Megan McArdle has an excellent post-mortem on the death of Single-Payer Healthcare in Vermont. In it she points out some of the difficulties the single-payer advocates face in implementing the solution in the United States. The main issue isn’t the explosive growth of health care costs in the United States today; it’s the growth of costs in the past. “The problem, as I wrote previously, is that America doesn’t have a health-care cost-growth problem; we had a health-care cost-growth problem. Right now, our health-care cost growth is right in the middle of the OECD pack. Our spending is indeed high compared with the rest of the world, but that’s because it started high.”

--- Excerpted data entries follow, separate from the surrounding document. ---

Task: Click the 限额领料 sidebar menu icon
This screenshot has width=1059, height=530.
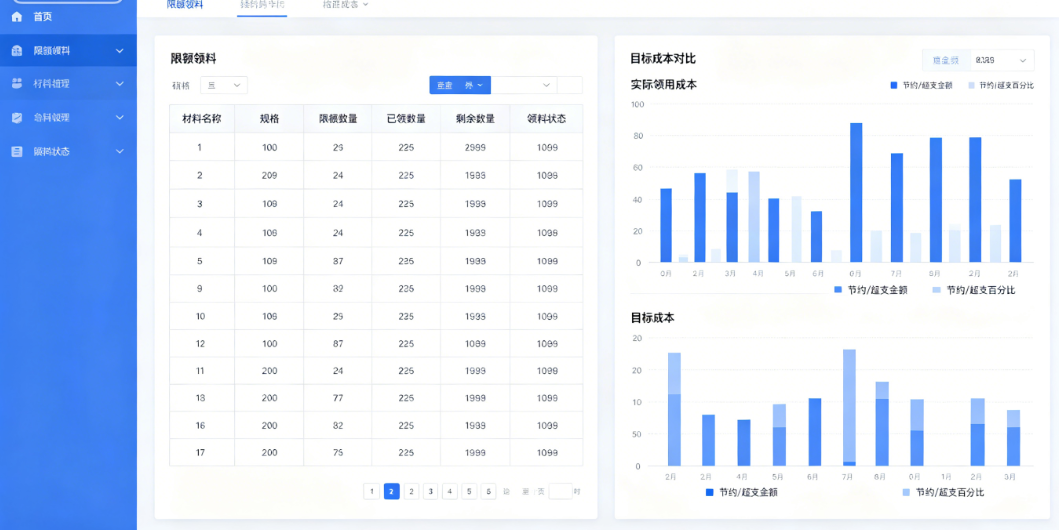Action: [17, 51]
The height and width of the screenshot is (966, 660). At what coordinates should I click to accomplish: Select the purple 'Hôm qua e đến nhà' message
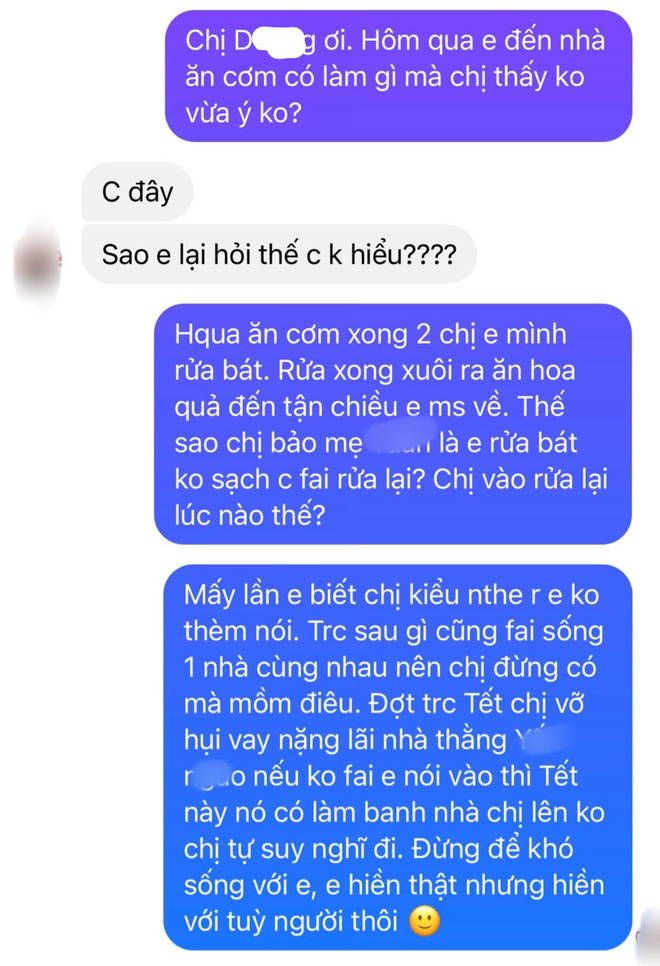click(399, 76)
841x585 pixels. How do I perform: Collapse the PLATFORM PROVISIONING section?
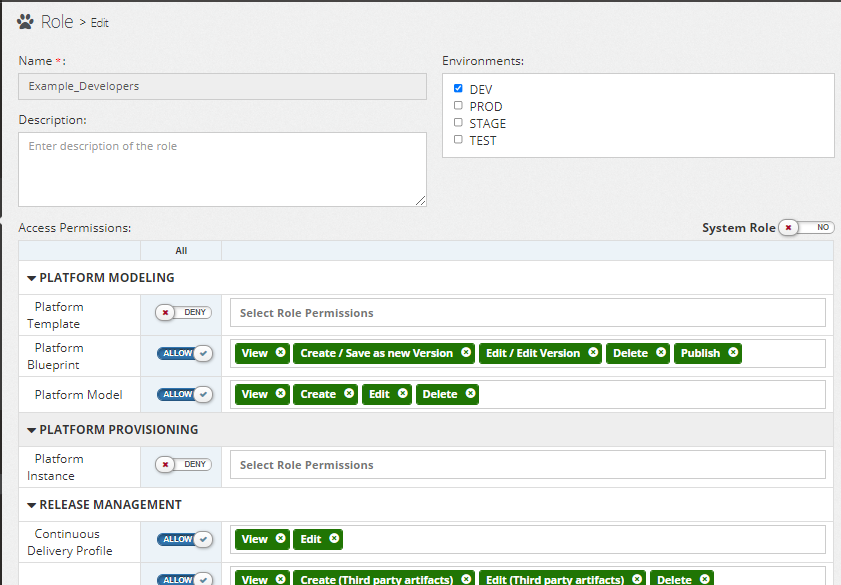[x=32, y=430]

To put this another way, imagine you rack up $35,000 in credit card debt over a period of time. You finally wake up and realize that you can’t keep spending that way so you start using the card more carefully. You cut back to the point where you only purchase about $650/month – roughly the monthly average credit card spending of Americans. But doing so there is no way to reach the average American credit card debt of $7,500 because in the past you didn’t spend like an average American; you spent like a 16 year rich girl handed her daddy’s plastic. So while you may spend like an average person today, there is no easy way to achieve that $7,500 average by spending cutbacks. You’d have to cut spending to zero and hope for a bailout from the parents or the government.
As McArdle notes, in order to reach the level of health care spending that would allow us to consider a single-payer system like the Europeans have today we would need to cut entire swaths of health care system employment, and doing so would be politically impossible. “Health-care jobs are steady and well-remunerated compared to whatever else those workers could be doing. And that’s not just true of the much-derided “specialists” who do too many procedures and charge too much; it’s true of everyone in your hospital and doctor’s office, from your beloved family physician to the woman who draws your blood. All those people have spent long years working to get where they are. If you suddenly change the rules and take that all away, their rage will burn with the righteous fire of a thousand suns,” McArdle writes.
In 2014 the US spent 17.9% of its GDP on healthcare according to the World Bank. The UK spent 9.4%, France 11.7% and Canada 10.9%. If the US wanted to institute a Canadian-style single payer system, it would have to cut it’s health care spending by roughly 40%.
Think about that. Every doctor, nurse, and medical assistant would receive a 40% pay cut. Every paramedic, home health worker and dietician would do the same. Ditto every insurance claim processor, HMO CEO and malpractice attorney. Every worker who received at least part of their salary due to health care would see that part cut by 40%. And this wouldn’t be a one off event, no. It would be a permanent pay cut.
Nurses wouldn’t be able to pay their mortgages. Insurance claims reps wouldn’t be able to pay for their kids’ tuition. Physicians wouldn’t be able to repay their student loans. The ramifications would reverberate through our economy like an economic earthquake as banks failed, service industries collapsed and other businesses that relied upon that income from the healthcare system evaporated. I have no idea how much GDP would be lost through kn0ck-off effects of such a change. Of course our economy would suddenly have 7% of its GDP freed up, a massive amount of wealth that could eventually lead to some amazing things in our economy. Just hope you don’t get sick during the first several years of adjustment.
Anyone who claims that they know how to fix our system is either an idiot or insane. As someone who both consumes health care, and is married to a health care provider who works long hours under the constant threat of lawsuits dispensing health care to the entitled then laboriously documenting the encounter in electronic medical record systems designed by lawyers and health insurance bureaucrats, I have no idea what the solution is.
We need one, but single-payer isn’t it.